++++ Provided passage ++++

Use this path first when:

  • you do not already have trusted local weather files
  • you need a quick forecast or a recent historical series
  • you want a consistent hourly schema without writing provider-specific glue code

See Open-Meteo Guide for why Open-Meteo is a good default and when to validate against station data.

Path 2: Read And Standardize Local Files

Use read_weather when you already have weather data but need to map source-specific names and units into PlantMeteo variables.

file = joinpath(dirname(dirname(pathof(PlantMeteo))), "test", "data", "meteo.csv")

file_weather = read_weather(
    file,
    :temperature => :T,
    :relativeHumidity => (x -> x ./ 100) => :Rh,
    :wind => :Wind,
    :atmosphereCO2_ppm => :Cₐ,
    date_format = DateFormat("yyyy/mm/dd")
)
TimeStepTable{Atmosphere{(:date, :duration,...}(3 x 29):
date duration T Wind P Rh Precipitations Cₐ e eₛ VPD ρ λ γ ε Δ clearness Ri_SW_f Ri_PAR_f Ri_NIR_f Ri_TIR_f Ri_custom_f hour_start hour_end temperature relativeHumidity Re_SW_f wind atmosphereCO2_ppm
DateTime Dates.CompoundPeriod Float64 Float64 Float64 Float64 Float64 Float64 Float64 Float64 Float64 Float64 Float64 Float64 Float64 Float64 Float64 Float64 Float64 Float64 Float64 Float64 Time Time Float64 Float64 Float64 Float64 Float64
1 2016-06-12T12:00:00 30 minutes 25.0 1.0 101.325 0.6 0.0 380.0 1.90812 3.1802 1.27208 1.18389 2.44188e6 0.0675791 0.602345 0.190095 0.75 Inf Inf Inf Inf Inf 12:00:00 12:30:00 25.0 60.0 500.0 1.0 380.0
2 2016-06-12T12:30:00 30 minutes 26.0 1.5 101.325 0.62 0.0 380.0 2.09238 3.37481 1.28243 1.17993 2.43951e6 0.0676446 0.610038 0.200215 0.75 Inf Inf Inf Inf Inf 12:30:00 13:00:00 26.0 62.0 500.0 1.5 380.0
3 2016-06-12T13:00:00 30 minutes 25.3 1.5 101.325 0.58 0.0 380.0 1.87776 3.23752 1.35976 1.1827 2.44117e6 0.0675987 0.60088 0.193085 0.75 Inf Inf Inf Inf Inf 13:00:00 13:30:00 25.3 58.0 500.0 1.5 380.0
Metadata: `Dict{String, Any}("name" => "Aquiares", "latitude" => 15.0, "altitude" => 100.0, "use" => [:clearness], "file" => "/home/runner/work/PlantMeteo.jl/PlantMeteo.jl/test/data/meteo.csv")`
length(file_weather)

++++

▶ [Exercise details]:
Answer these questions from the PlantMeteo passage:
(a) Which function should be used to map source-specific names and units into PlantMeteo variables?
(b) What date format string is passed to that function?
(c) What value is given for "name" in the metadata?

++++ Provided records ++++

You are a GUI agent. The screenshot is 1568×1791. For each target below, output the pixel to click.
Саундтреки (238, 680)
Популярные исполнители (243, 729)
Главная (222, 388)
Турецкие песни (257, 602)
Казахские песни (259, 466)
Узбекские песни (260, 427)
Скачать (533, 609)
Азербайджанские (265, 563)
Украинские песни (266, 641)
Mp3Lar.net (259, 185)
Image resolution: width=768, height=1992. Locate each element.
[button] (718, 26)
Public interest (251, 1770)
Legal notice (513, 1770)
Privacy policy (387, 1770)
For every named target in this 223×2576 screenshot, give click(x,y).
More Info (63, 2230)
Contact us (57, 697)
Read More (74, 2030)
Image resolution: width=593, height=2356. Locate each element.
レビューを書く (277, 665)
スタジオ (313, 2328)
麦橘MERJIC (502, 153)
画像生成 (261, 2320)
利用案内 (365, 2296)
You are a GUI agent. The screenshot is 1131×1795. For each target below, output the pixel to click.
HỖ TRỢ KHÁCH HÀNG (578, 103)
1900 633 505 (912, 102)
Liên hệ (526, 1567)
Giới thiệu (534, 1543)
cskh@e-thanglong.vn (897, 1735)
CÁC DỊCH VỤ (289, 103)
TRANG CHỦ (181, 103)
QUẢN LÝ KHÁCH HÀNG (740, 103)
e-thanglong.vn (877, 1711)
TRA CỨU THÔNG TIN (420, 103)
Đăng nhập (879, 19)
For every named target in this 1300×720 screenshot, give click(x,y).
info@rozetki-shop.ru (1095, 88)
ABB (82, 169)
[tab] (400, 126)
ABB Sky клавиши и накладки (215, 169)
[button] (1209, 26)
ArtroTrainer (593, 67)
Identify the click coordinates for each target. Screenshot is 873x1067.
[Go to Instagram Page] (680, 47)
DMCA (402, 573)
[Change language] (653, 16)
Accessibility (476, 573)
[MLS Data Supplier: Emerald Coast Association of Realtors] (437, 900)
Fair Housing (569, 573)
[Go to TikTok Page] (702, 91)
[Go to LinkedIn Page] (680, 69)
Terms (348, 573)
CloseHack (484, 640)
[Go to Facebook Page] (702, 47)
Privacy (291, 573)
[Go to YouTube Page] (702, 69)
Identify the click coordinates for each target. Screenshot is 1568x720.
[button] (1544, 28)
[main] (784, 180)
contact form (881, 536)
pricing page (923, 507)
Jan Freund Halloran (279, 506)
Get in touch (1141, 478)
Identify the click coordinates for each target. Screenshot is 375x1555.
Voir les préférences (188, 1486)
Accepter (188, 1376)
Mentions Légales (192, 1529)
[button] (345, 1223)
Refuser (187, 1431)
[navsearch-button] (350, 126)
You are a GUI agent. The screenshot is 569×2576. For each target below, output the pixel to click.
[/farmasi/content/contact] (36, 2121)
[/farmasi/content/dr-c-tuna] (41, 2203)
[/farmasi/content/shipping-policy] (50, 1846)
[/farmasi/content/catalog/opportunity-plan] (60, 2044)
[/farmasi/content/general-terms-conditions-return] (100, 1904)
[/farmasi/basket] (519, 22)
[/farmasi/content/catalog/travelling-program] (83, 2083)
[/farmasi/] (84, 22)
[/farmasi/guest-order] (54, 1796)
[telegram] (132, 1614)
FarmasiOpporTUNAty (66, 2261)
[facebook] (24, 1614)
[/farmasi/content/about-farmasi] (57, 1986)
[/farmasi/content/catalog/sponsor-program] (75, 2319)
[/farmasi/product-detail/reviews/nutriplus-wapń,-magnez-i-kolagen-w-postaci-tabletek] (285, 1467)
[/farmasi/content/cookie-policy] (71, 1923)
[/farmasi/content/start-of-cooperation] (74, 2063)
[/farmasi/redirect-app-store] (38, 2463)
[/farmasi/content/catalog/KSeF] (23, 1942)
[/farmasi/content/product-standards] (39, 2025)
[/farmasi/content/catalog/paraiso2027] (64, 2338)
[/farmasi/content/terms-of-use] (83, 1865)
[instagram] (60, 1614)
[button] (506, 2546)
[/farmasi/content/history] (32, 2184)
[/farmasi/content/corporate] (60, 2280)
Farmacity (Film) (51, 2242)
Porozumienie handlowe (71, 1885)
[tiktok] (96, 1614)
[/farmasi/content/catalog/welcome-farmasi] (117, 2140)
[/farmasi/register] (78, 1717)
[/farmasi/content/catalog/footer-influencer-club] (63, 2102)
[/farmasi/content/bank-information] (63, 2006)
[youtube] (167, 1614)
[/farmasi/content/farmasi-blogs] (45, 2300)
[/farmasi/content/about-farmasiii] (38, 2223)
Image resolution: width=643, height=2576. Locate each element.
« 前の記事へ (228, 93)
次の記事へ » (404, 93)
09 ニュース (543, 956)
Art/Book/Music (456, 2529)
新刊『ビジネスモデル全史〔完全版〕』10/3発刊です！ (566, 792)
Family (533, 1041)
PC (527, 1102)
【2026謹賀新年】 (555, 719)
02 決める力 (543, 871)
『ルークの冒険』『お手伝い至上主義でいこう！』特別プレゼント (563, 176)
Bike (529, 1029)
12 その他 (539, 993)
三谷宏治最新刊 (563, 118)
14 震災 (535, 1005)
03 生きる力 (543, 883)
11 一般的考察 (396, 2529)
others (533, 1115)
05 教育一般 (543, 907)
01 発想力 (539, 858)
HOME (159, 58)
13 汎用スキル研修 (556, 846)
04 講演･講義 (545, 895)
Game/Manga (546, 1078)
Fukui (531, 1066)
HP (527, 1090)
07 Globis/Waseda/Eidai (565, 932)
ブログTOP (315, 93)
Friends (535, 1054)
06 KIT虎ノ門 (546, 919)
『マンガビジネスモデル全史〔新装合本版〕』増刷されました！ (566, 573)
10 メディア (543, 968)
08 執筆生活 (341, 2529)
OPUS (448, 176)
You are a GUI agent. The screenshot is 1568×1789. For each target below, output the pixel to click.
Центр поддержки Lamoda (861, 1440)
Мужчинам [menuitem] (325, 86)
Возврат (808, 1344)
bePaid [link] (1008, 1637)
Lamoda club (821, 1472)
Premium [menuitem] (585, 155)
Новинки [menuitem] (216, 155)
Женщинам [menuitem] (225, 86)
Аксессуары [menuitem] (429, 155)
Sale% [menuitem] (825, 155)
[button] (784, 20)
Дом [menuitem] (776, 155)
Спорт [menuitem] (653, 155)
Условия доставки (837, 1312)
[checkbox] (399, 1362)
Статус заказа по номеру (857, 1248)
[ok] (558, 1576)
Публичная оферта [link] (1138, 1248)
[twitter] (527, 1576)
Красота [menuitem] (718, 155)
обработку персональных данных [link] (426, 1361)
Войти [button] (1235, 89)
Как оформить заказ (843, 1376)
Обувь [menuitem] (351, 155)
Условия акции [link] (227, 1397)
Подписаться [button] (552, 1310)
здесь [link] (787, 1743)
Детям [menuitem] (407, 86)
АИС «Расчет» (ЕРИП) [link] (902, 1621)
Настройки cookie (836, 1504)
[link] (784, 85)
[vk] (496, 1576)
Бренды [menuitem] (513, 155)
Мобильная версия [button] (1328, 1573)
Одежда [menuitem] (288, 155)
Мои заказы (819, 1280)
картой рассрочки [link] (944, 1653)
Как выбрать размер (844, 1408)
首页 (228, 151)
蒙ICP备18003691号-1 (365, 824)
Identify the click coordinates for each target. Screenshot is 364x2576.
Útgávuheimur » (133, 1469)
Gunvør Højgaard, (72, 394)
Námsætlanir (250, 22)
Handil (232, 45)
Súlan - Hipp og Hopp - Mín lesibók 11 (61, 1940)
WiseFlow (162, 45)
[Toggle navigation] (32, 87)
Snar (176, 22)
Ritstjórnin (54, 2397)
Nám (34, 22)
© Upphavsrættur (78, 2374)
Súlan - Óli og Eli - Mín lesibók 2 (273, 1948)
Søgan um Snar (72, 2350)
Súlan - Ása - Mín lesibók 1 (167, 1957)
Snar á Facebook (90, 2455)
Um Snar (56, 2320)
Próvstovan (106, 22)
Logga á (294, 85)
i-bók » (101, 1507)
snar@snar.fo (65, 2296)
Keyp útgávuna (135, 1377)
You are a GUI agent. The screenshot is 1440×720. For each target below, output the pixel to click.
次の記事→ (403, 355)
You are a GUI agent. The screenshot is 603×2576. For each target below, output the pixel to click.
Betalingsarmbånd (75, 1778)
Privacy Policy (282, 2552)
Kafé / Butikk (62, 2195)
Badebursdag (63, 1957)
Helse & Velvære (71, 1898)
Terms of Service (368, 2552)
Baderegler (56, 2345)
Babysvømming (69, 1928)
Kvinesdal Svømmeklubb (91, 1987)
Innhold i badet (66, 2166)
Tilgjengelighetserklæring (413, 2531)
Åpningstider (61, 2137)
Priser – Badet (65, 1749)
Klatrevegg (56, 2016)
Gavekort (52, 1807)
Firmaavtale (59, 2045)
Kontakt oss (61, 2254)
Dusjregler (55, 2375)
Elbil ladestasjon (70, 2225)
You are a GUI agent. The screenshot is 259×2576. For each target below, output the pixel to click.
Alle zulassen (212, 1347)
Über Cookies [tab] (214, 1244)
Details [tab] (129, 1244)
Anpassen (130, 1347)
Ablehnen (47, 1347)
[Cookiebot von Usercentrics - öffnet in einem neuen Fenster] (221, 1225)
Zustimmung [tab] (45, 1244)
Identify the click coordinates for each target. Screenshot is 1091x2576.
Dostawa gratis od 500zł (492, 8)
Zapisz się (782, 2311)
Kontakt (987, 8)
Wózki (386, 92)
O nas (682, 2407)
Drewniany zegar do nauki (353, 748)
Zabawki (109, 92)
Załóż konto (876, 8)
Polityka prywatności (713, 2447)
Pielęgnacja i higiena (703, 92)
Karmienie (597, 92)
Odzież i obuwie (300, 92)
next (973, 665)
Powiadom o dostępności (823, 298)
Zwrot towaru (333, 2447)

++++

▶ [Output of the exercise]:
(a) read_weather
(b) "yyyy/mm/dd"
(c) "Aquiares"